Search code examples
pythondifflib

Get the list of characters added to a file


I have an original file and another one that contains some extra characters. I am looking for the list of characters added to this file. I tried to use difflib but I have errors because characters can be inserted in the middle of a word.

import difflib

with open('file1') as f1:
    f1_text = f1.read()
with open('file2') as f2:
    f2_text = f2.read()

differ = difflib.Differ()
diffs = list(differ.compare(f1_text, f2_text))

lines = list(diffs)
removed = [line[1:] for line in lines if line[0] == '-']
f = open("results", "a")
f.write(''.join(removed))

File1

Lorem ipsum dolor sit amet, consectetur adipiscing elit, sed do eiusmod tempor incididunt ut labore et dolore magna aliqua.
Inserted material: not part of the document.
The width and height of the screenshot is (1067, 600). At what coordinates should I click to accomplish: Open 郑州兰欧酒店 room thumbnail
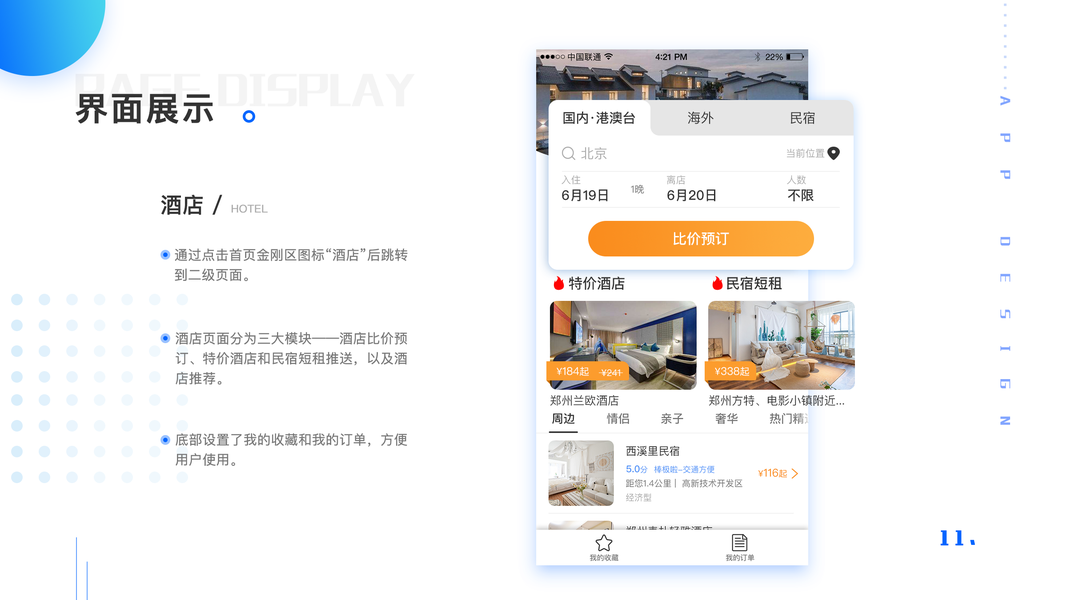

Ut enim ad minim veniam, quis nostrud exercitation ullamco laboris nisi ut aliquip ex ea commodo consequat. Duis aute irure dolor in reprehenderit in voluptate velit esse cillum dolore eu fugiat nulla pariatur. Excepteur sint occaecat cupidatat non proident, sunt in culpa qui officia deserunt mollit anim id est laborum.

File2

LRorFem ipsum docdlor sit avcvcmet, consGecte5tur adiFbpiscing elit, sed do eiusmod tempor incididunt ut labore et dolore magna aliqua. Ut enim ad minim veniam, quis nostrud exercitation ullamco laboris nisi ut aliquip ex ea commodo cocdnseqduat. Duis aute irure dolor in reprehenderit in voluptate velit esse cillum dolore eu fugiat nulla pariatur. Excepteur sint occaecat cupidatat non proident, sunt in culpa qui officia deserunt mollit anim id est laborum.

Result

R F c d c v c m t c o n s G e c t e 5 t r a d F p i s c i n g e l i t , s e d d e i u s m o d t e m p o n c i d i d u n t u t
l a b o r e e t d o l o r e m a g a a . U t e n m a d m i n i m v n i a m , u i s n o s t r u d e x e r c i t a t i o n u l l a m c o l a b o r i s n i s i u t a l i q u i p e x e a c o m m o d o c o c d n s e q d

Expected Result : RFdcvcvcG5Fbcdd


Solution

  • You just need to iterate through each file one character at a time

    result = []
    
    with open('file1') as file1, open('file2') as file2:
        ch1, ch2 = file1.read(1), file2.read(1)
        while ch1 and ch2:
            if ch1 == ch2:
                ch1, ch2 = file1.read(1), file2.read(1)
            else:
                result.append(ch2)
                ch2 = file2.read(1)
    
    print(result)
    
    ['R', 'F', 'c', 'd', 'v', 'c', 'v', 'c', 'G', '5', 'F', 'b', 'c', 'd', 'd']